On the other hand, emotional or affective empathy occurs when there is an affective reaction through which we identify ourselves so much with the feelings of the other that we can feel them in our own flesh. Obviously, when emotional empathy is extreme and identification with the other is almost total, it can paralyze us, preventing us from being helpful.

- Advertisement -

Generally, when we are empathetic, we apply a balance between the two, so we are able to recognize the other person's feelings in ourselves, but we can also understand what is happening to them to help them effectively. But everything seems to indicate that this balance is changing over the years.

Cognitive empathy declines with age

In the popular imagination there is the idea that older people are fundamentally less understanding. We tend to perceive them as more rigid and less tolerant, especially with the younger ones. Psychologists from Newcastle University have studied this phenomenon through the prism of empathy.

They recruited 231 adults aged 17 to 94 years. At first, people were shown photographs of faces and videos of actors who were asked to convey different emotions. Participants had to identify the emotions expressed and decide whether the pairs of images showed the same or different emotions.

Later, they saw 19 images of people involved in some type of social gathering or activity. In each situation, the participants had to try to find out what the main character was feeling (cognitive empathy) and indicate how emotionally involved they felt (affective empathy).

The researchers found no significant difference in affective empathy, but the group of people older than 66 scored slightly worse in cognitive empathy. This indicates that older people may actually have more difficulty accurately explaining and interpreting the emotions of others.

Cognitive loss or adaptive mechanism?

Another series of studies conducted in the field of neuroscience reveals that the emotional and cognitive components of empathy are supported by different brain networks that interact with each other.

In fact, a study conducted at the University of California found that cognitive and affective empathy have different developmental trajectories. While affective empathy relies on more primitive regions of the brain, primarily the limbic system, such as the amygdala and insula, cognitive empathy appears to rely on regions common to Theory of Mind that require more information processing, so such as the ability to inhibit our responses and set aside our perspective to put ourselves in the other's place.

- Advertisement -

Along the same lines, neuroscientists at Harvard University discovered that some elderly people show reduced activity precisely in key areas involved in cognitive empathy processes, such as the dorsomedial prefrontal cortex, which is thought to be a relevant region in the cognitive empathy network. in younger people.

A possible explanation for this phenomenon is that the general cognitive slowdown that occurs in the elderly ends up affecting cognitive empathy, making it more difficult for them to get out of their perspective to put themselves in the other's shoes and understand what is happening to them.

On the other hand, a study developed at the National Yang Ming University offers an alternative explanation. According to these researchers, responses related to cognitive and affective empathy become more independent over the years.

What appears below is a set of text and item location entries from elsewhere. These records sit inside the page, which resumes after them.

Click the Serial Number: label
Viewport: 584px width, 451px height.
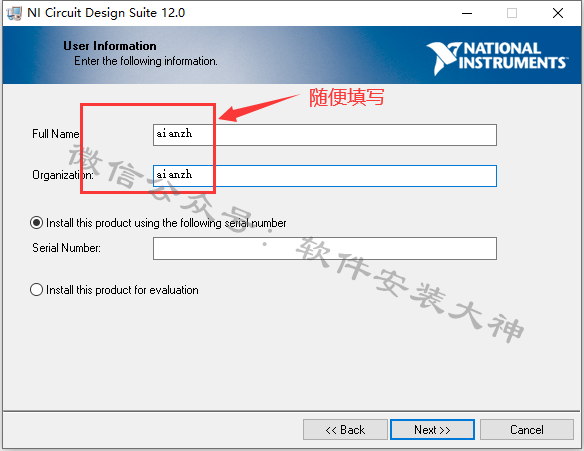point(66,248)
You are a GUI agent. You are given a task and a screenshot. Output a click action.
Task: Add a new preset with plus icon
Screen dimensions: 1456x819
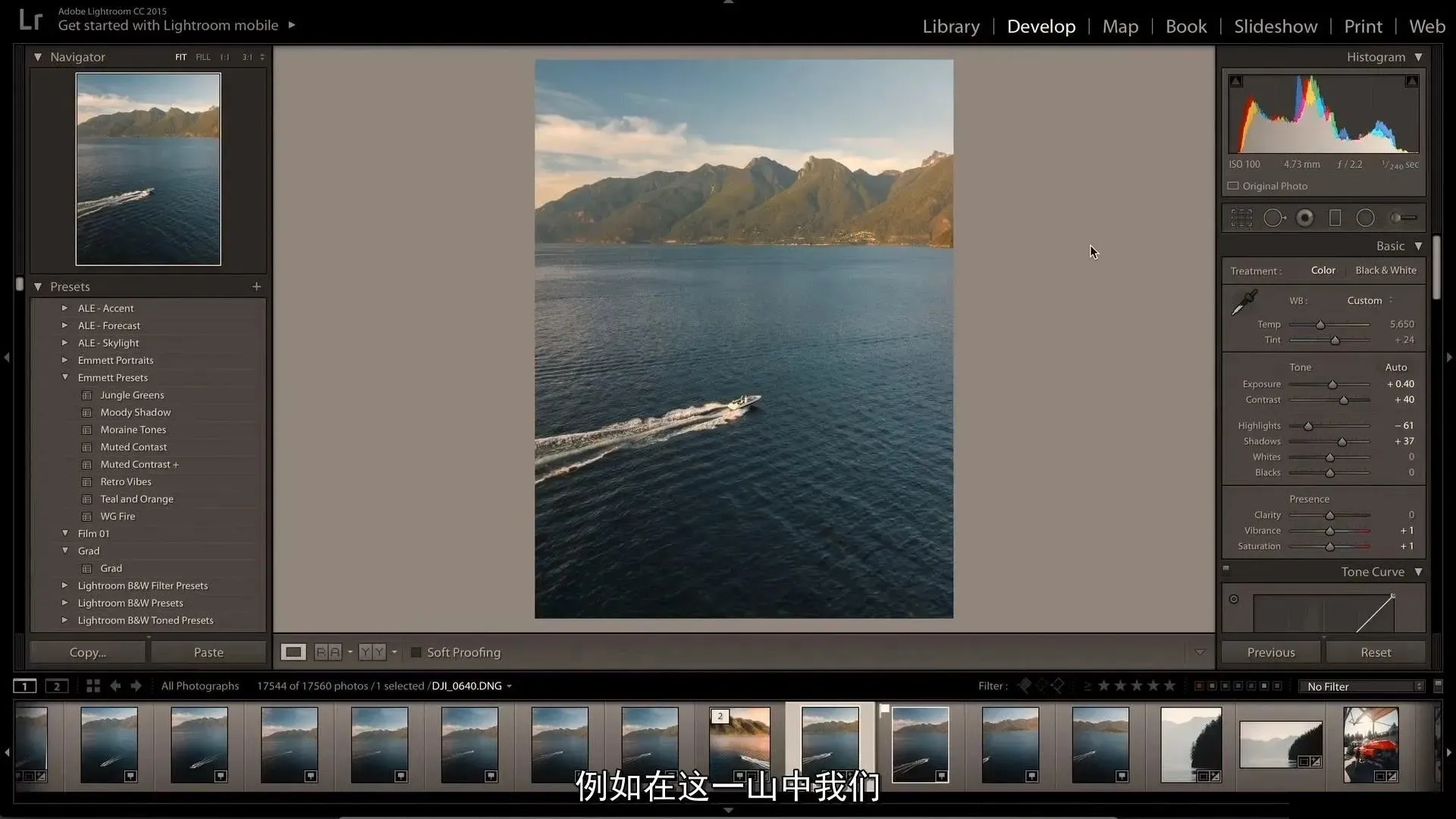[x=256, y=287]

In fact, it has also been observed that older people respond with greater empathy than younger people to situations that are relevant to them. This could indicate that as we get older we become more insightful about how we "spend" our empathic energy.

Perhaps that decrease in empathy is a result of aging and wisdom, sort of defense mechanism which allows us to protect ourselves from suffering and makes us stop worrying so much.

Sources:

Kelly, M., McDonald, S., & Wallis, K. (2022) Empathy across the ages: “I may be older but I'm still feeling it”. Neuropsychology; 36 (2): 116-127.


Moore, RC et. Al. (2015) Distinct neural correlates of emotional and cognitive empathy in older adults. Psychiatry Research: Neuroimaging; 232:42-50.

Chen, Y. et. Al. (2014) Aging is associated with changes in the neural circuits underlying empathy. Neurobiology of aging; 35 (4): 827-836.

Admission Cognitive empathy: Do we learn to conserve "empathic energy" as we age? was published first in Corner of Psychology.